### EXERCISE MATERIAL
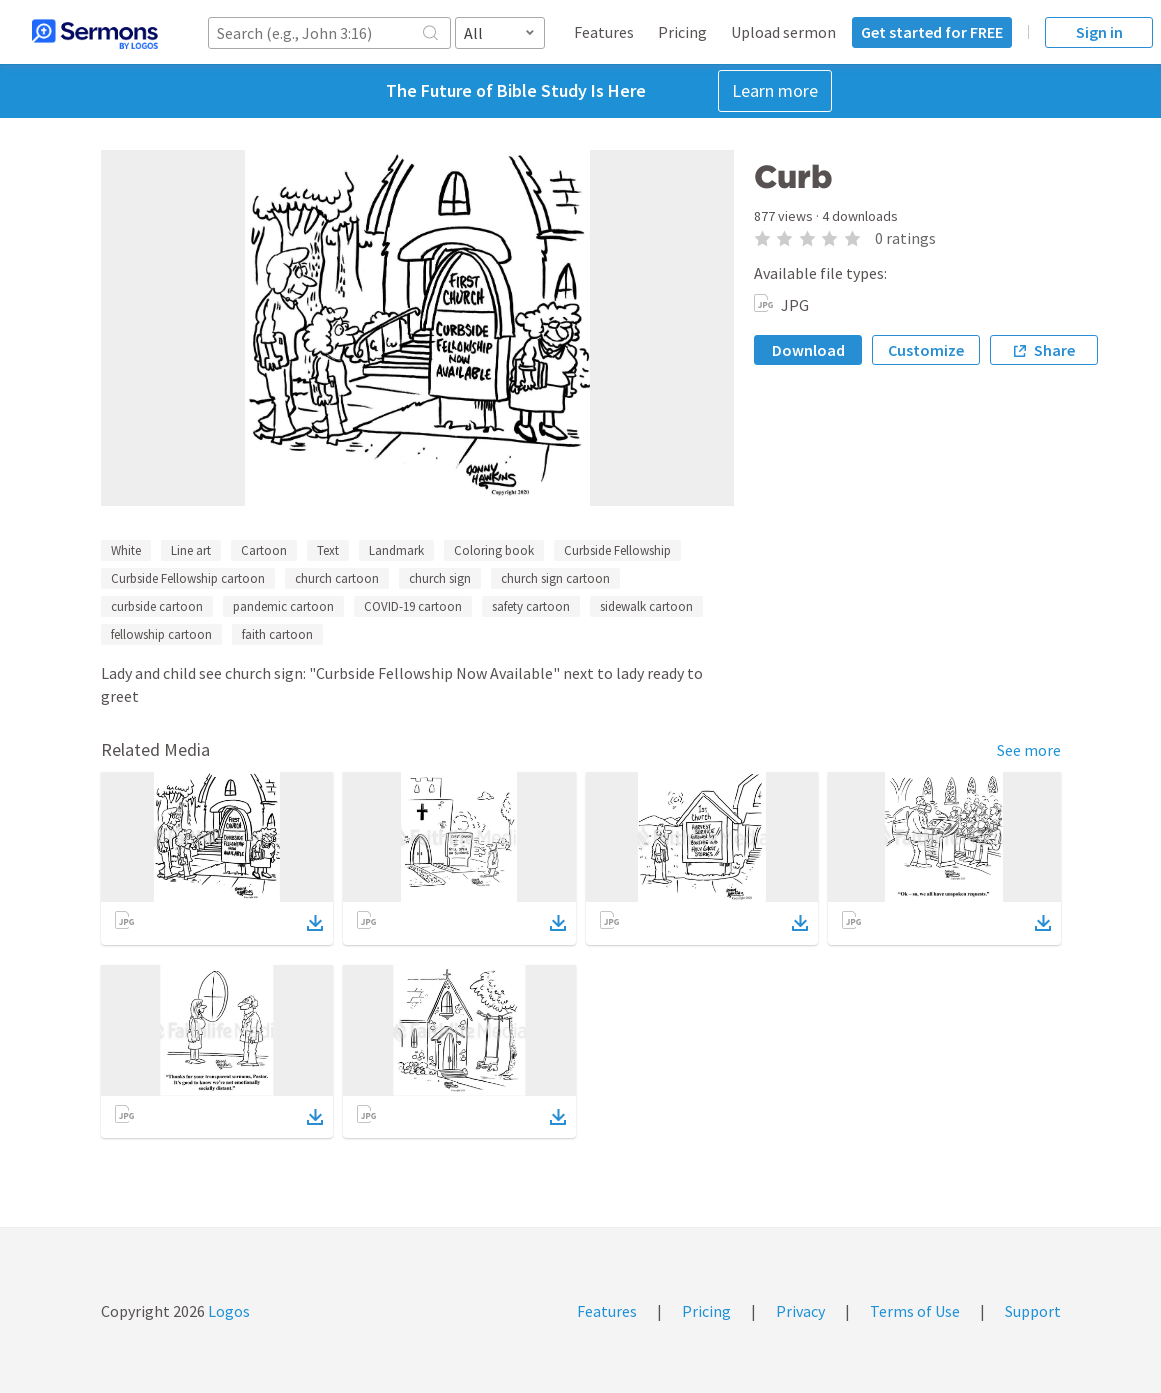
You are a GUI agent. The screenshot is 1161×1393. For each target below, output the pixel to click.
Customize (926, 350)
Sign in (1099, 32)
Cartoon (264, 550)
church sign (440, 578)
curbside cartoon (157, 606)
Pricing (682, 32)
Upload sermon (783, 32)
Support (1033, 1311)
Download (808, 350)
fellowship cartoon (161, 634)
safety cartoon (531, 606)
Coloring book (494, 550)
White (126, 550)
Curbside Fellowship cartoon (188, 578)
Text (328, 550)
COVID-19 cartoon (413, 606)
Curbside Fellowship (617, 550)
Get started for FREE (932, 32)
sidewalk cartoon (646, 606)
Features (604, 32)
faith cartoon (277, 634)
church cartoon (337, 578)
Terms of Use (915, 1311)
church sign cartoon (555, 578)
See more (1029, 750)
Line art (191, 550)
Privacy (800, 1311)
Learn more (775, 90)
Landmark (396, 550)
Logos (227, 1311)
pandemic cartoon (283, 606)
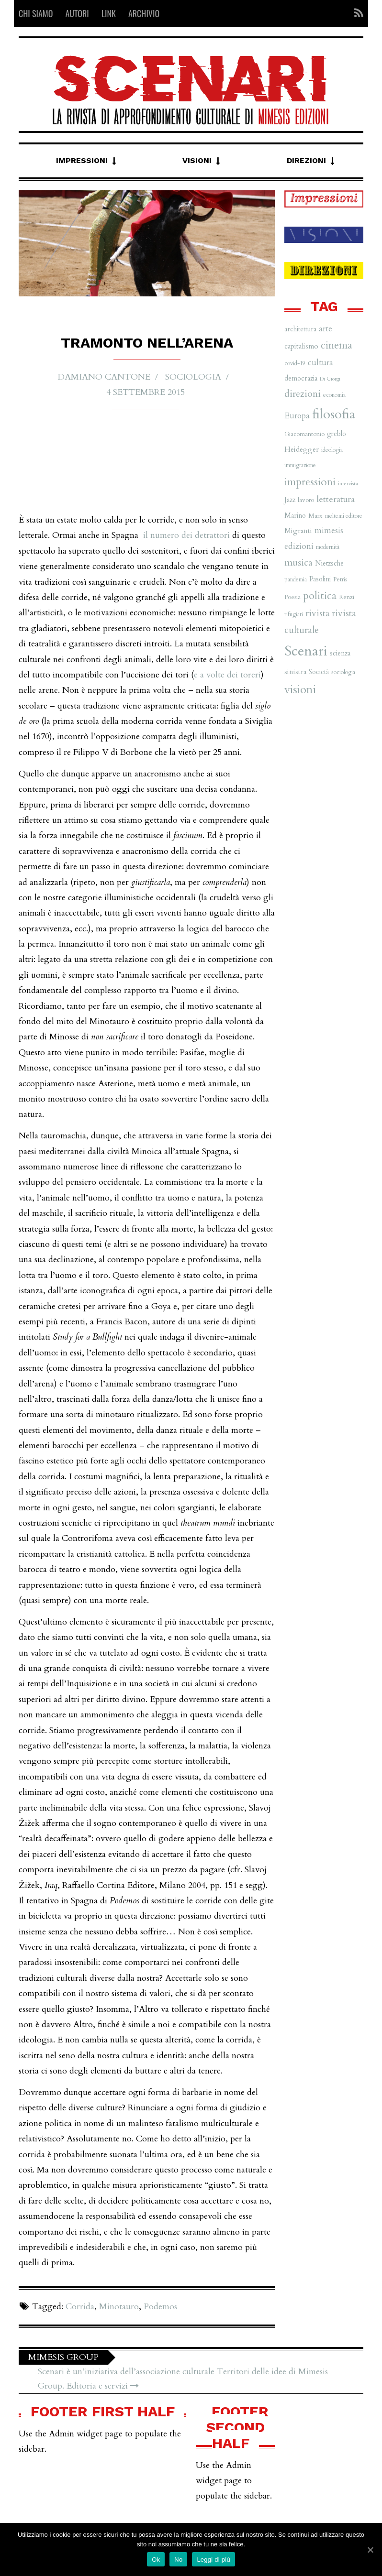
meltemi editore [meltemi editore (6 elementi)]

### WHAT IS ASKED
Duplicate, verbatim, the stretch of items above from the line containing "church sign (440, 578)" through the line containing "Terms of Use (915, 1311)", including both of those lines.

### THE REPLY
church sign (440, 578)
curbside cartoon (157, 606)
Pricing (682, 32)
Upload sermon (783, 32)
Support (1033, 1311)
Download (808, 350)
fellowship cartoon (161, 634)
safety cartoon (531, 606)
Coloring book (494, 550)
White (126, 550)
Curbside Fellowship cartoon (188, 578)
Text (328, 550)
COVID-19 cartoon (413, 606)
Curbside Fellowship (617, 550)
Get started for FREE (932, 32)
sidewalk cartoon (646, 606)
Features (604, 32)
faith cartoon (277, 634)
church cartoon (337, 578)
Terms of Use (915, 1311)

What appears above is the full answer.